La menace de refus de signer de Trump semble plus insensible étant donné qu’il est actuellement dans les limites de son club de campagne privé chic à Palm Beach, en Floride, où il a été aperçu en train de jouer au golf, malgré la promesse de «travailler sans relâche». Nero tripota; Trump a joué au golf.
Le résultat du refus de Trump de signer ce projet de loi d’allégement est qu’environ 12 millions d’Américains perdent leurs prestations de chômage dimanche. Jusqu’à présent, il a également mis le kibosh sur le financement pour aider les petites entreprises et 20 milliards de dollars de fonds pour l’achat de vaccins afin qu’il puisse être disponible gratuitement pour les Américains dans le besoin.
La surprise de dernière minute de Trump pourrait entraîner une autre conséquence horrible: un arrêt partiel du gouvernement à partir de lundi à minuit s’il n’obtient pas le financement vital inclus dans le projet de loi de secours pour le maintenir ouvert.
Boule de démolition de Trump d'une transition
Quand vous regardez ce que Trump a infligé à l’Amérique, cela vous rappelle l’avertissement que sa nièce, la psychologue Mary Trump, a prononcé sur mon émission de radio SiriusXM le 15 décembre. Mary Trump a déclaré qu’elle croyait que son oncle «déteste ce pays maintenant parce que il a été rejeté. ” Elle a averti qu’en tant que nation, “nous devons être prêts à tout”, ajoutant que son oncle allait non seulement continuer à attaquer les républicains qui ne se joindraient pas à ses efforts pour renverser les élections, mais qu’il “irait aussi après le reste d’entre nous.”
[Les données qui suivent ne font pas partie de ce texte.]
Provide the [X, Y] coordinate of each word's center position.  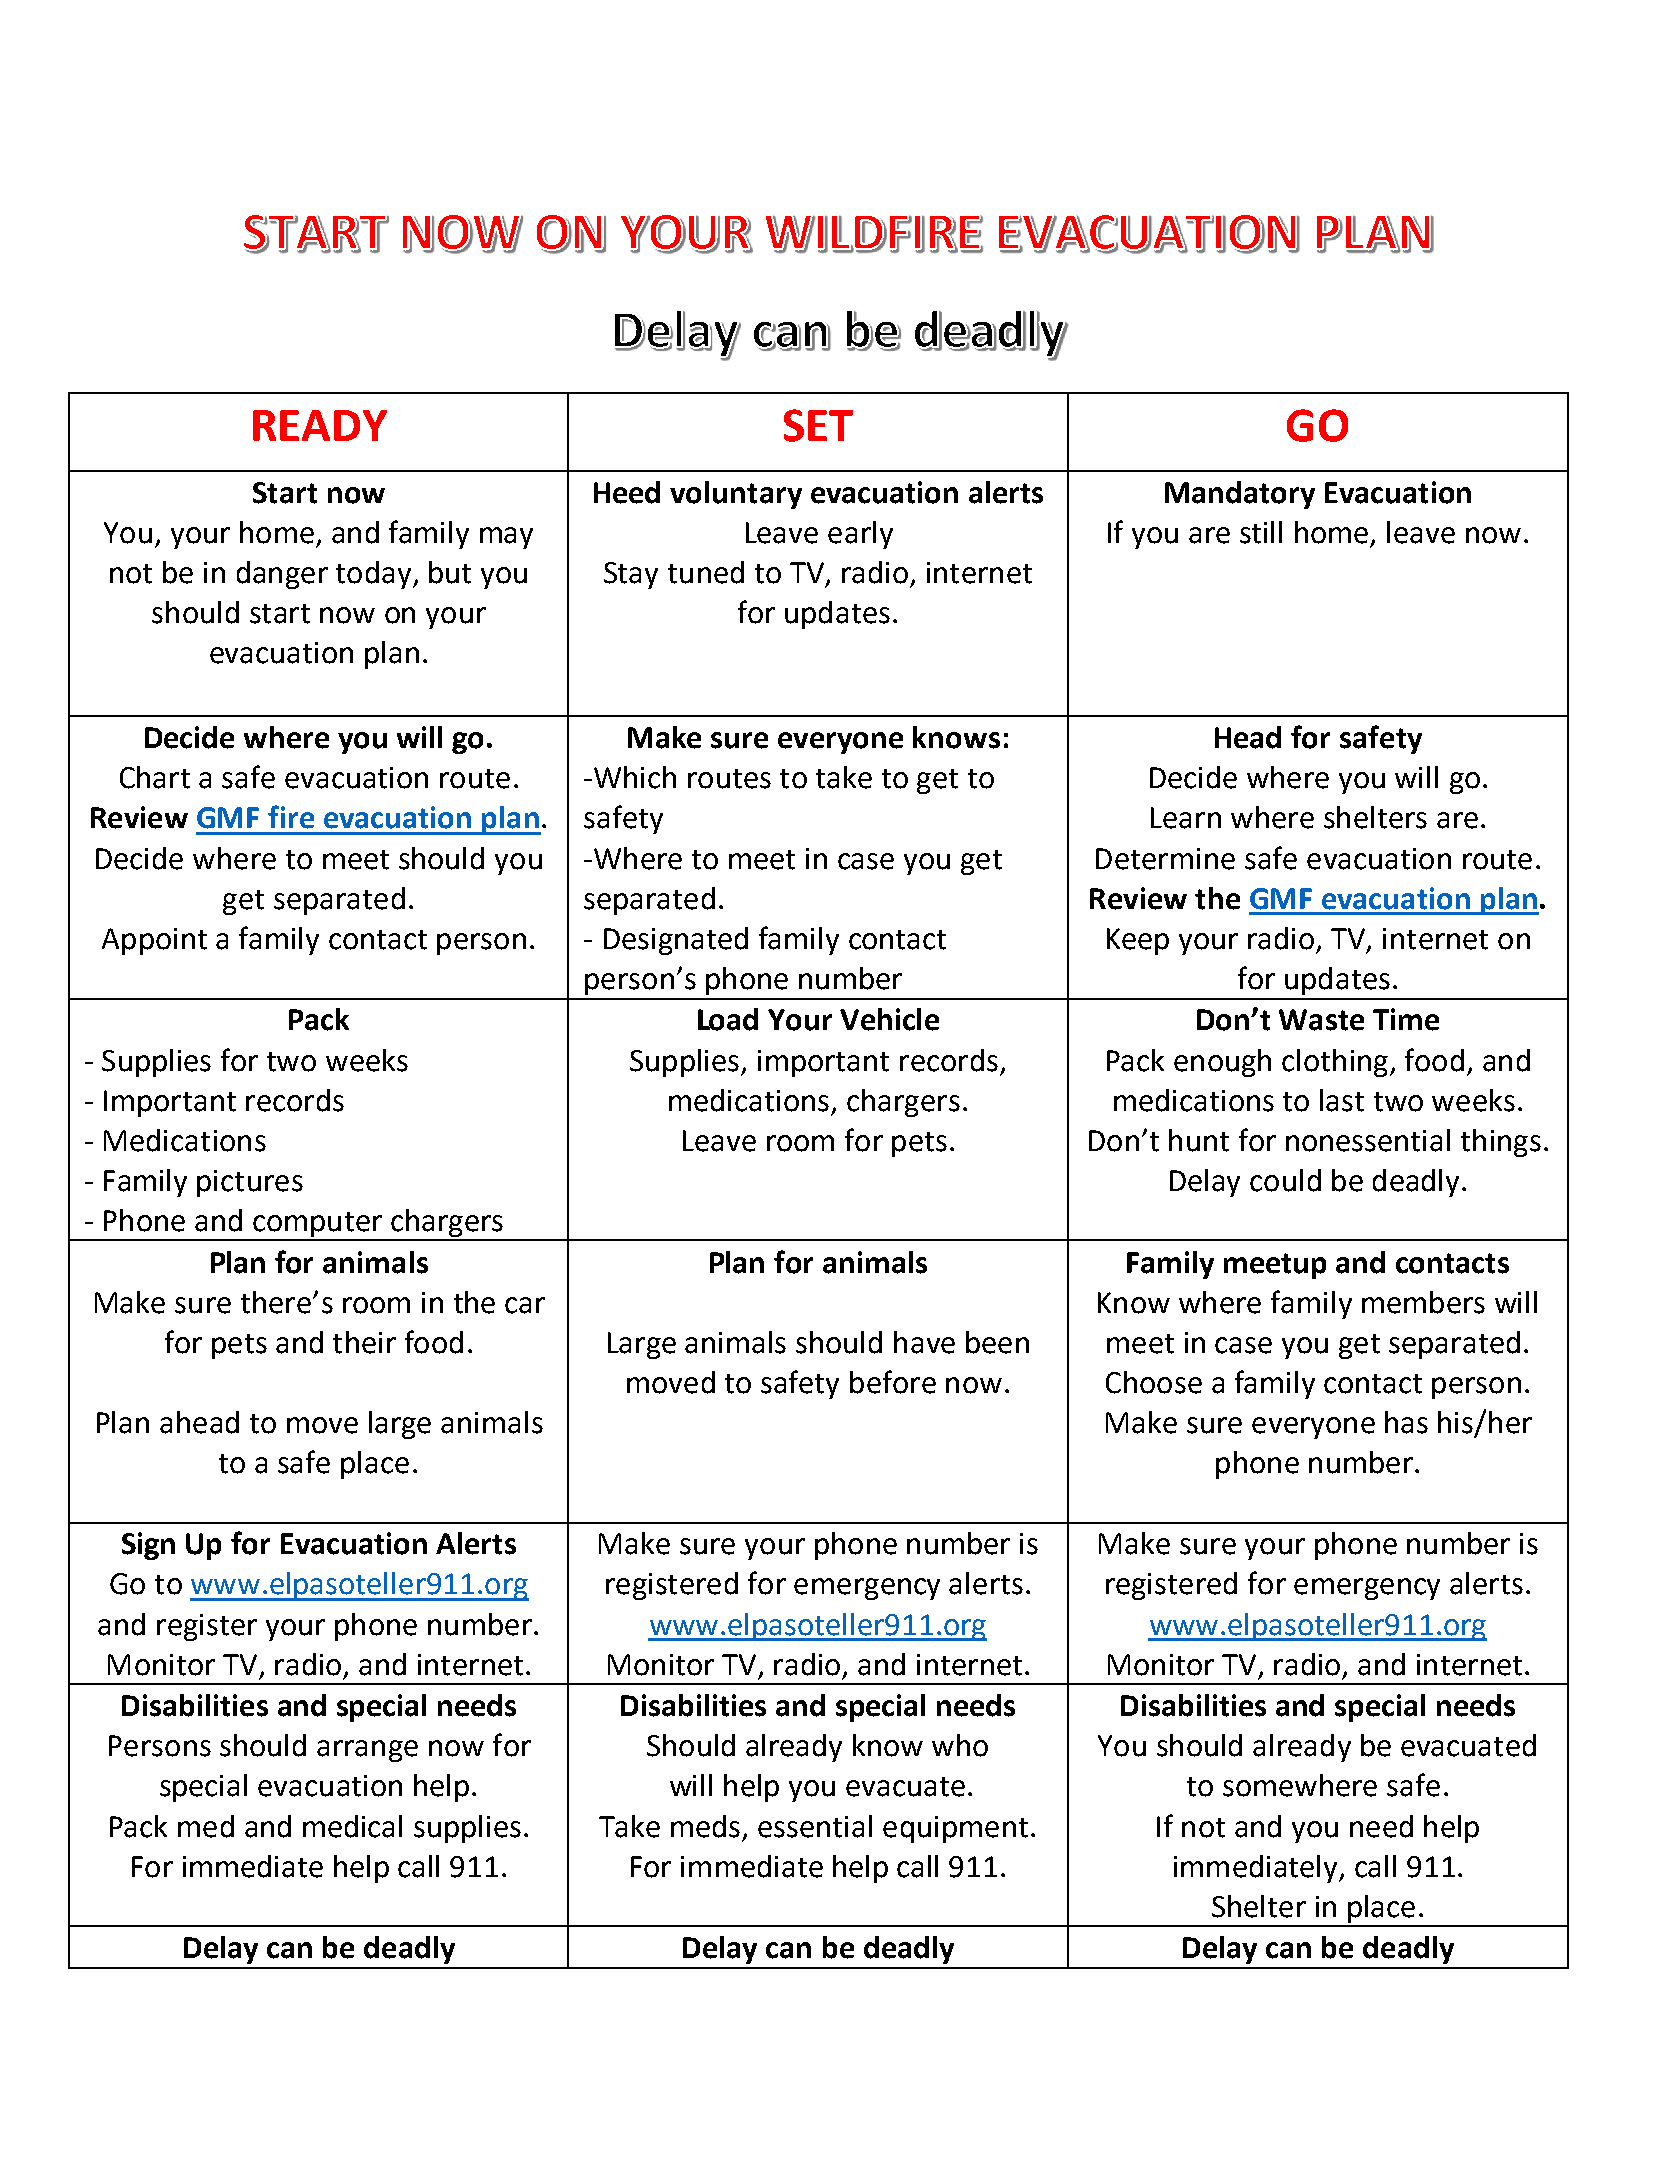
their [364, 1342]
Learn [1186, 818]
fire [291, 817]
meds [705, 1826]
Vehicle [889, 1019]
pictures [250, 1183]
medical [352, 1826]
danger [282, 575]
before [893, 1382]
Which [635, 777]
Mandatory [1240, 495]
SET [818, 425]
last [1342, 1100]
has [1406, 1422]
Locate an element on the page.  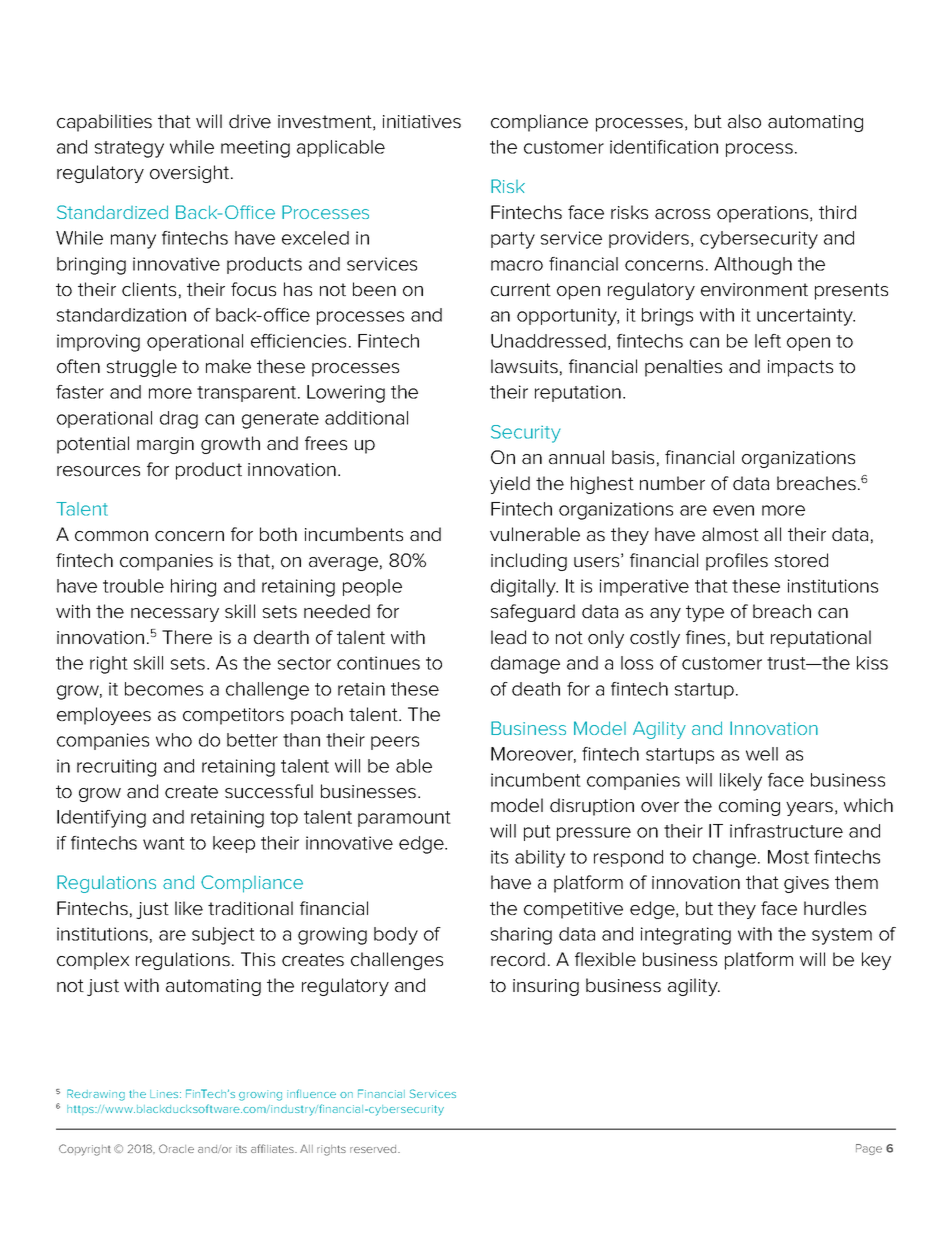
strategy is located at coordinates (129, 149).
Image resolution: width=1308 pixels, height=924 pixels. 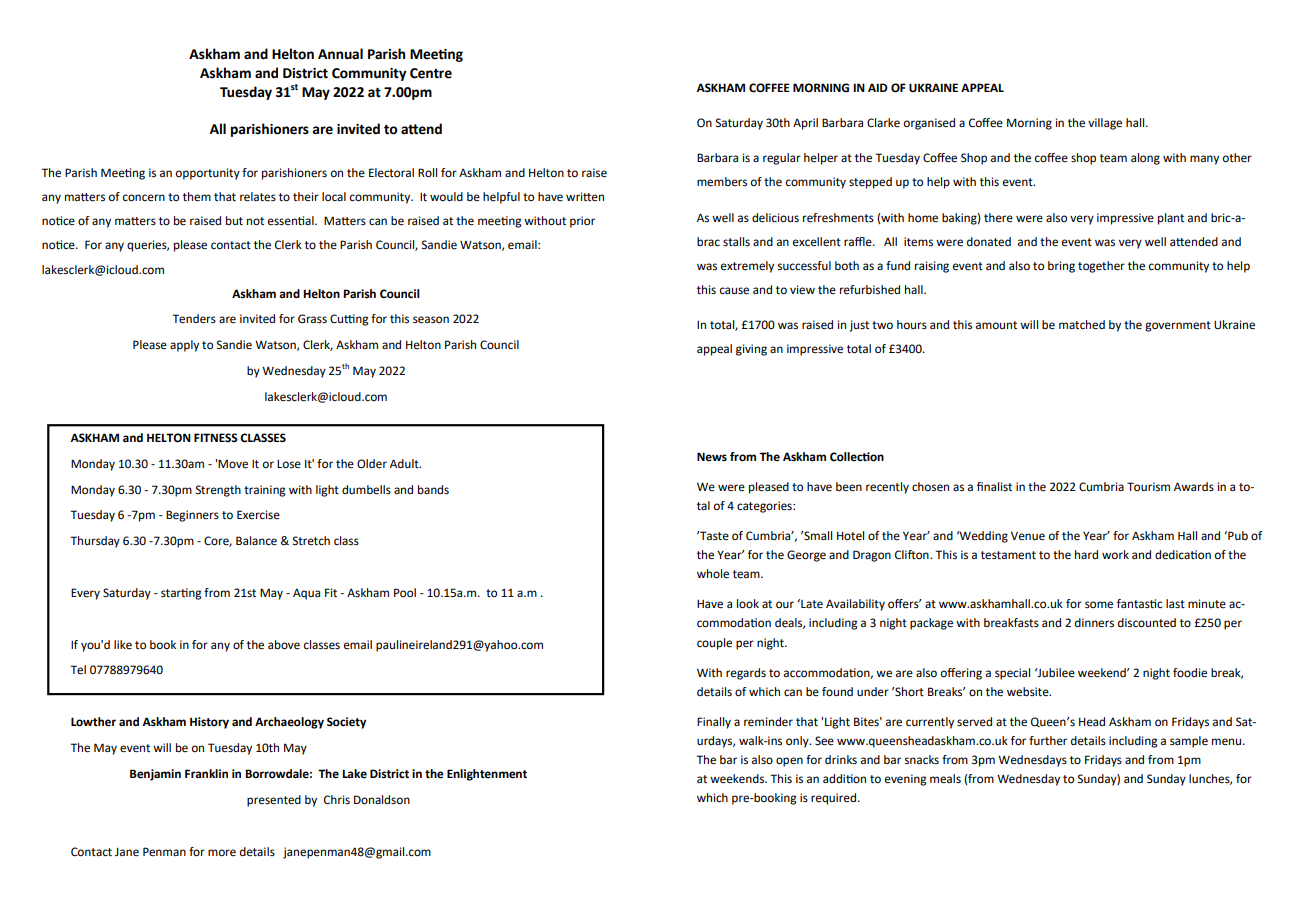 What do you see at coordinates (945, 779) in the document?
I see `meals` at bounding box center [945, 779].
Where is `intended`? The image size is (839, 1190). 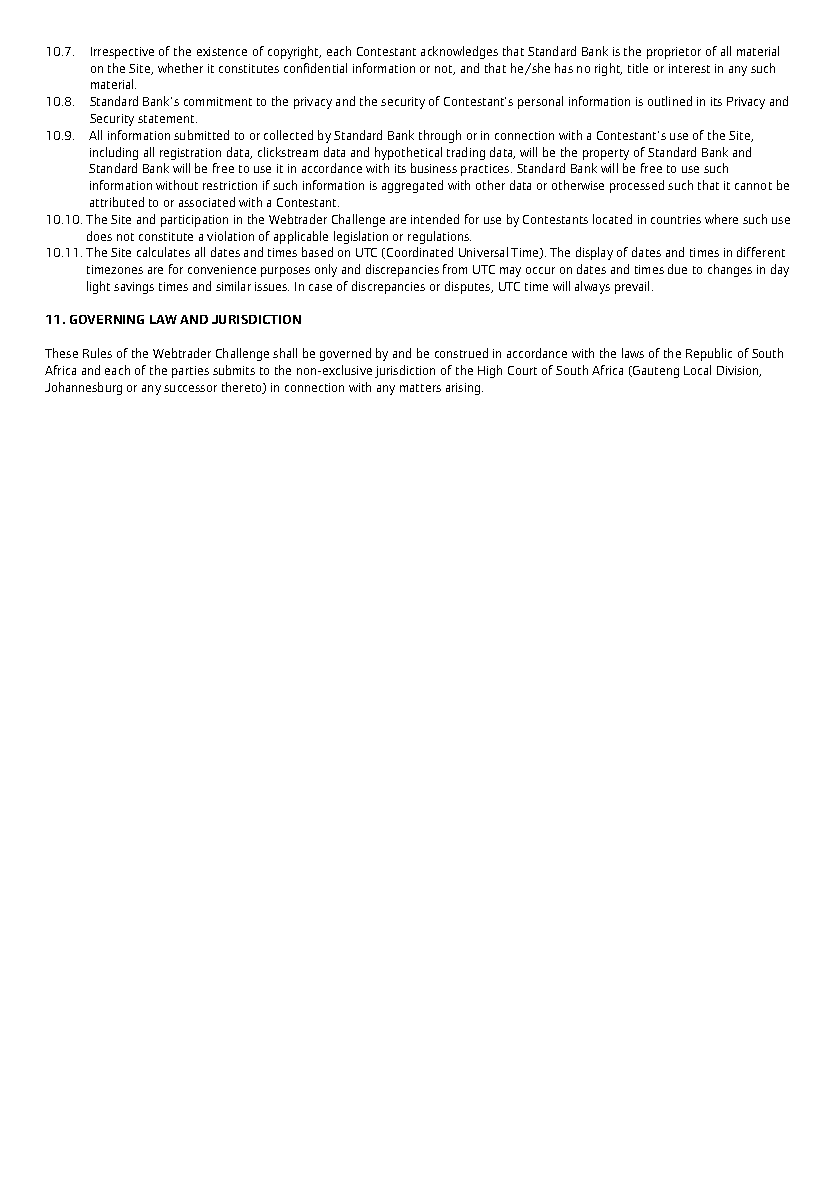 intended is located at coordinates (435, 219).
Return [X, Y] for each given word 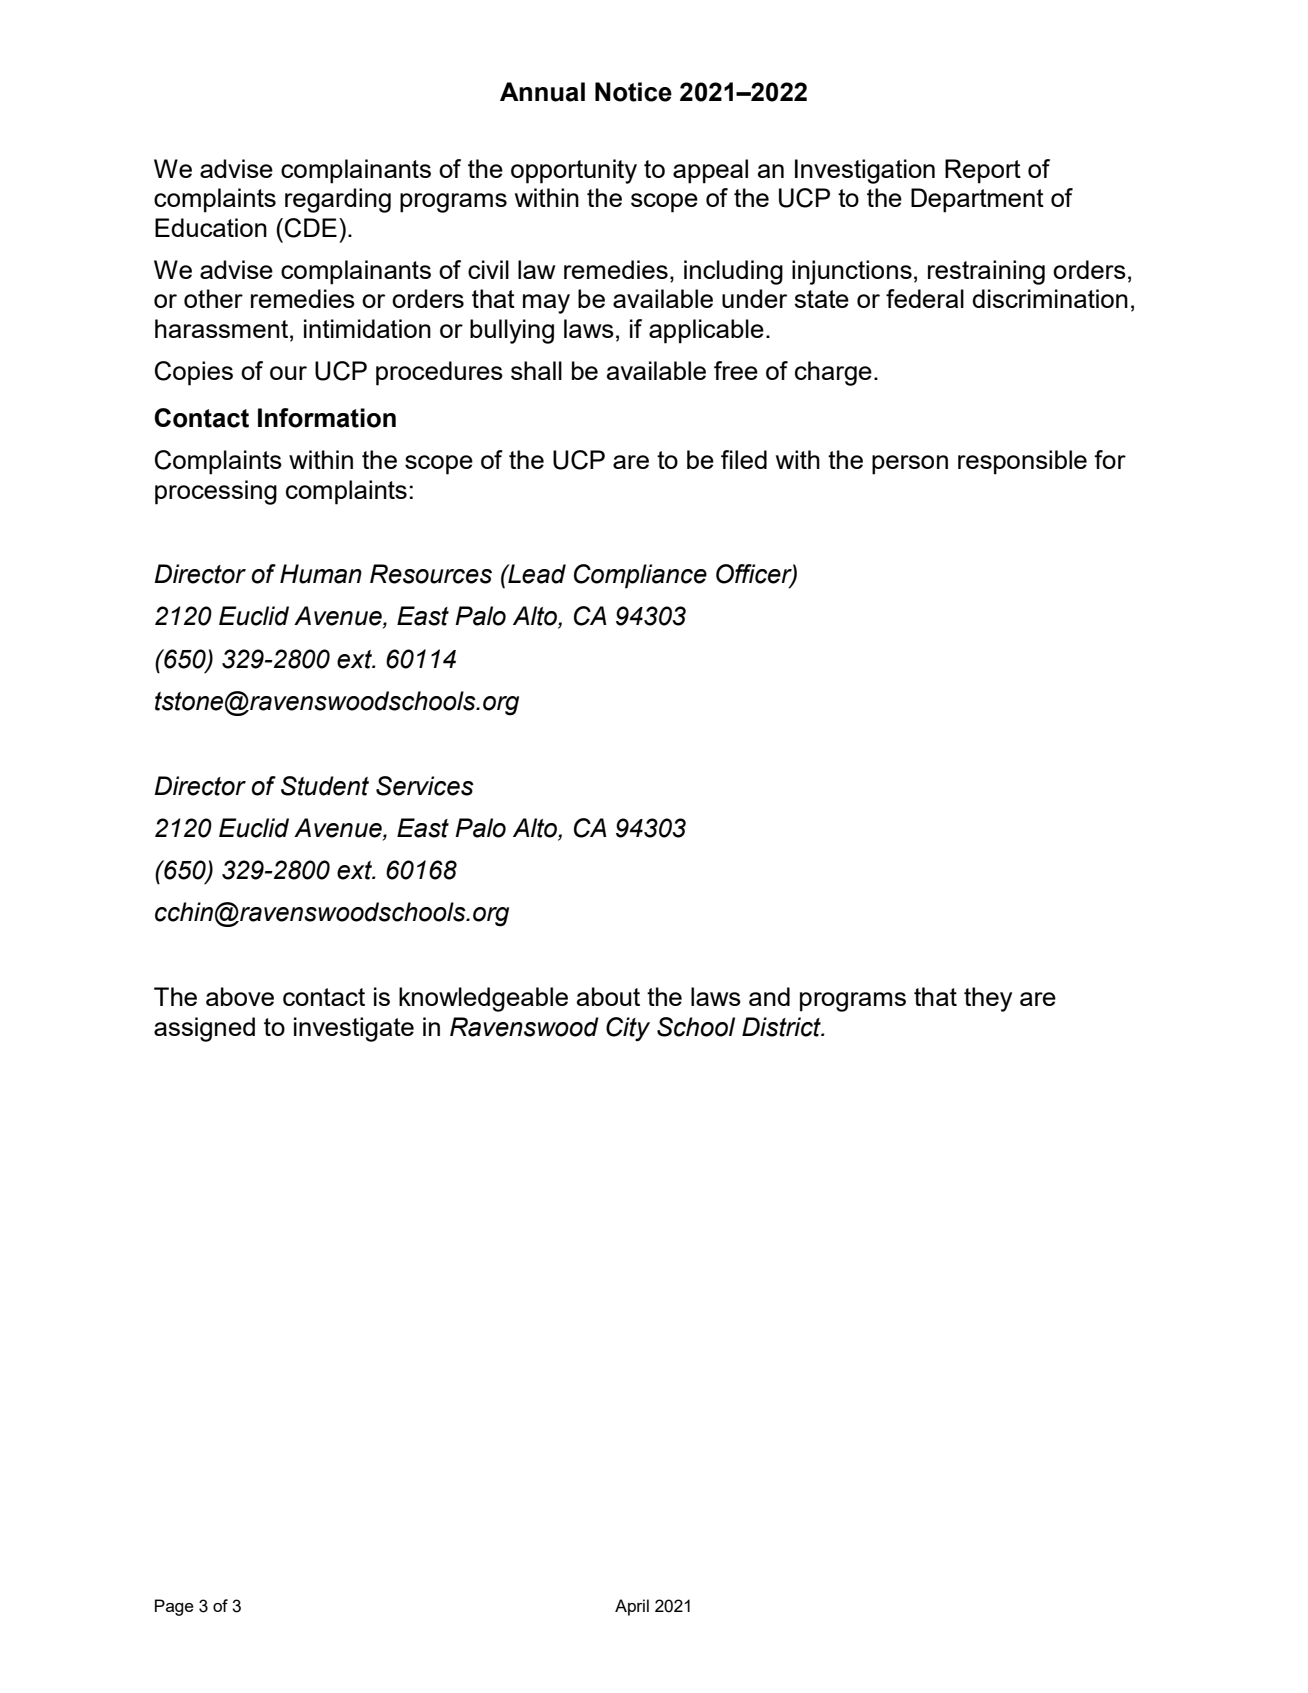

L’avertissement de Mary Trump était prémonitoire. Comme elle l’avait prédit, le président n’a pas seulement critiqué les républicains – comme il l’a encore fait samedi sur Twitter lorsqu’il a critiqué le chef de la majorité au Sénat du GOP, Mitch McConnell et d’autres républicains du Sénat pour avoir refusé de se joindre à sa conspiration pour annuler les élections – mais il est venu après “le reste d’entre nous.” Et le reste d’entre nous comprend tout le monde, des membres de notre armée aux millions de personnes qui ont besoin d’un soulagement économique de la douleur économique causée par les fermetures de coronavirus à ceux qui comptent sur le gouvernement fédéral pour être pleinement ouvert aux affaires.
Trump est même venu après la Cour suprême américaine, claquant samedi comme étant “totalement incompétent et faible” sur la “fraude électorale massive” qui, selon lui, lui a coûté la course. (Twitter a étiqueté l’allégation de fraude électorale comme contestée – en fait, elle est fausse.)

Quand vous regardez les dernières actions de Trump, il est difficile de ne pas croire qu’il essaie de démolir le pays en sortant. Est-ce parce que Trump, notoirement à la peau mince, s’en prend tout simplement? Ou est-ce, comme l’a dit sa nièce, parce qu’il «déteste» maintenant ce pays parce que nous l’avons rejeté? Tout ce que nous savons sur Trump nous dit que c’est probablement un peu des deux. Pour le bien de notre nation, l’investiture du président élu Joe Biden le 20 janvier ne peut pas arriver assez tôt.